**GIVEN REQUEST**
Please list every line in the material below that contains the word "size".

**MATERIAL PROVIDED**
===============

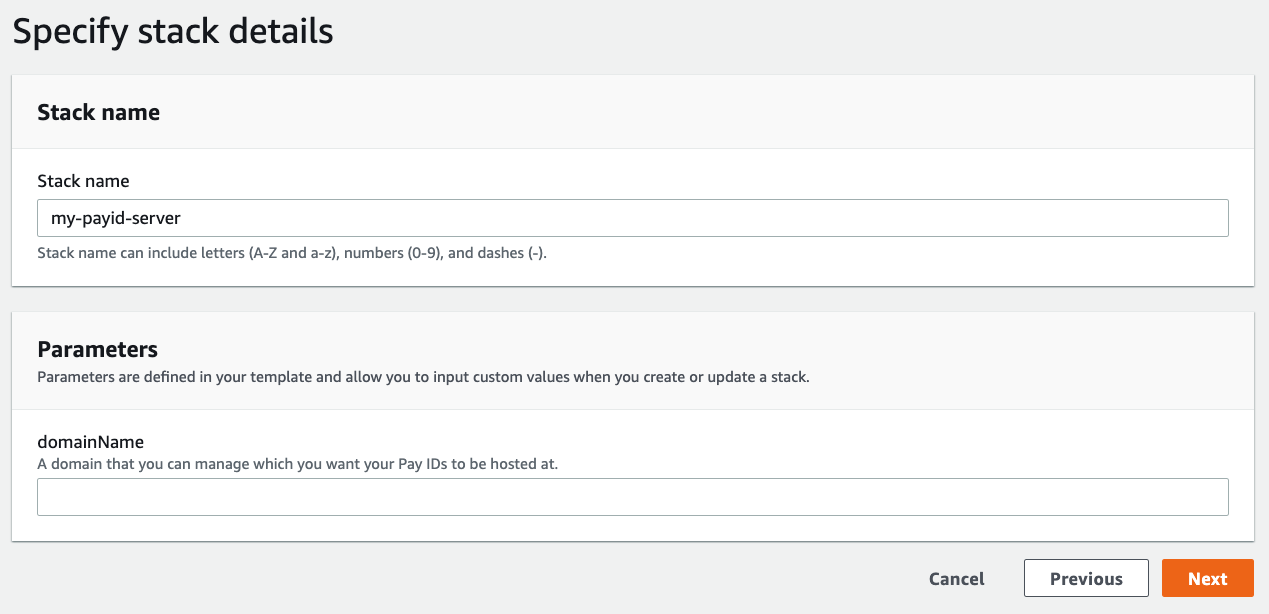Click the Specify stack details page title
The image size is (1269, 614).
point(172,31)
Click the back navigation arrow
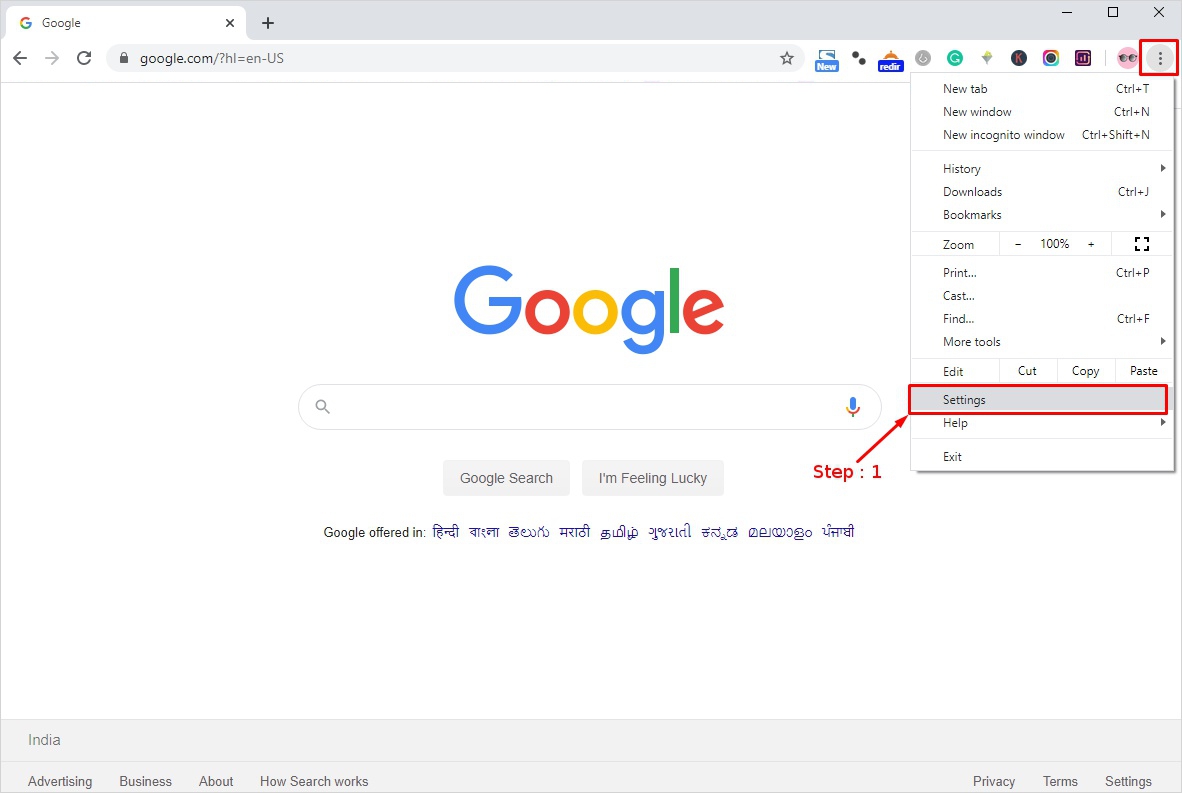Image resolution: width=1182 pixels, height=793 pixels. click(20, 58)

===============

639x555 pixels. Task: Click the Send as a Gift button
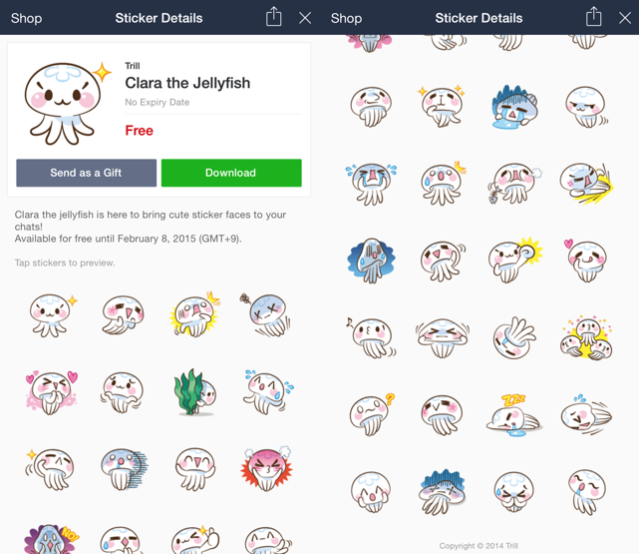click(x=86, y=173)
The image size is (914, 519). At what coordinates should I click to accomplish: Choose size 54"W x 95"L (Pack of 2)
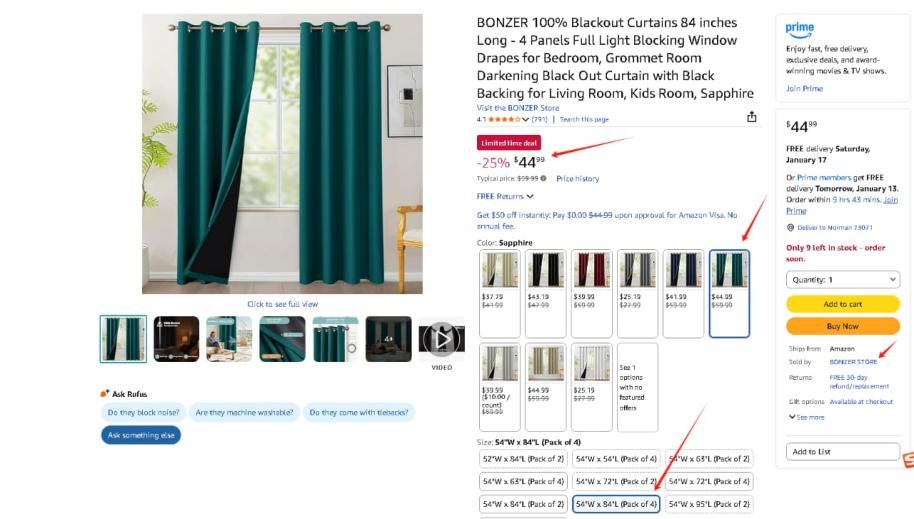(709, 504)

===============

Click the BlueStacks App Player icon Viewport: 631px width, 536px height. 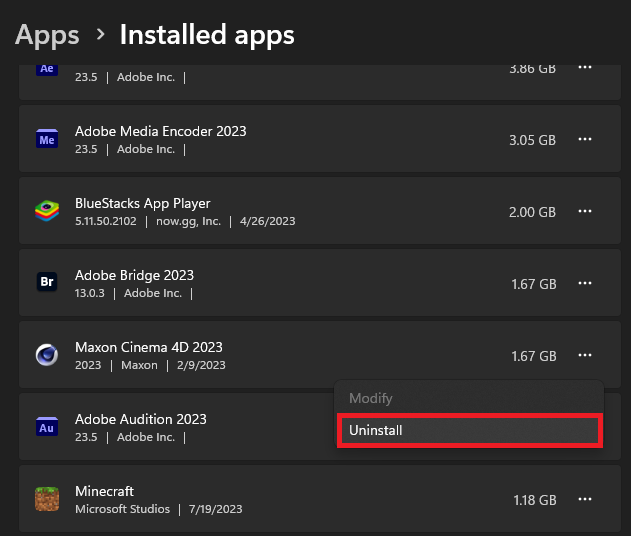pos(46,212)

===============

**RESULT FOR THIS TASK**
The image size is (1269, 614).
The image size is (914, 519). At what coordinates should I click to accomplish: Choose size 54"W x 95"L (Pack of 2)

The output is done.